» Excerpted records:
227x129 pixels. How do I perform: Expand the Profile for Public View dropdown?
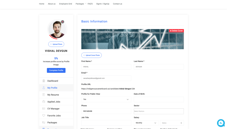(106, 99)
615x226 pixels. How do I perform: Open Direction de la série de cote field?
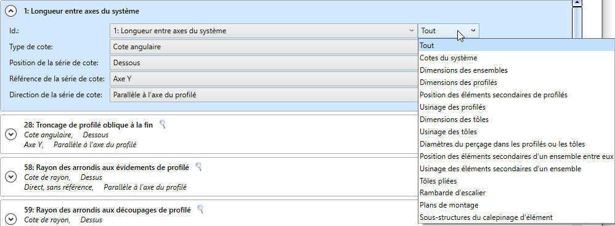point(264,94)
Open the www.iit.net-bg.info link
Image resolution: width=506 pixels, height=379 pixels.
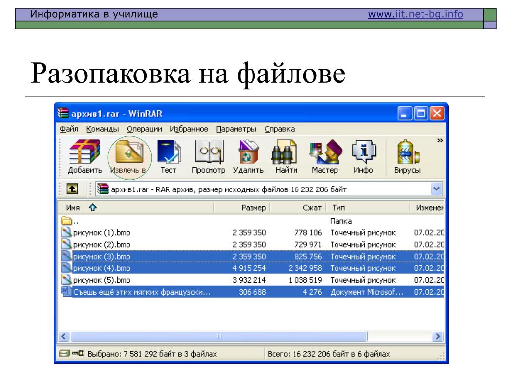click(x=415, y=14)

» Your task: Return the material exactly as given, apart from the pictures.

» Task output:
227x129 pixels. How do I perform: Expand the Profile for Public View dropdown?
(106, 99)
615x226 pixels. How do I perform: Open Direction de la série de cote field?
point(264,94)
Open the www.iit.net-bg.info link
Image resolution: width=506 pixels, height=379 pixels.
click(x=415, y=14)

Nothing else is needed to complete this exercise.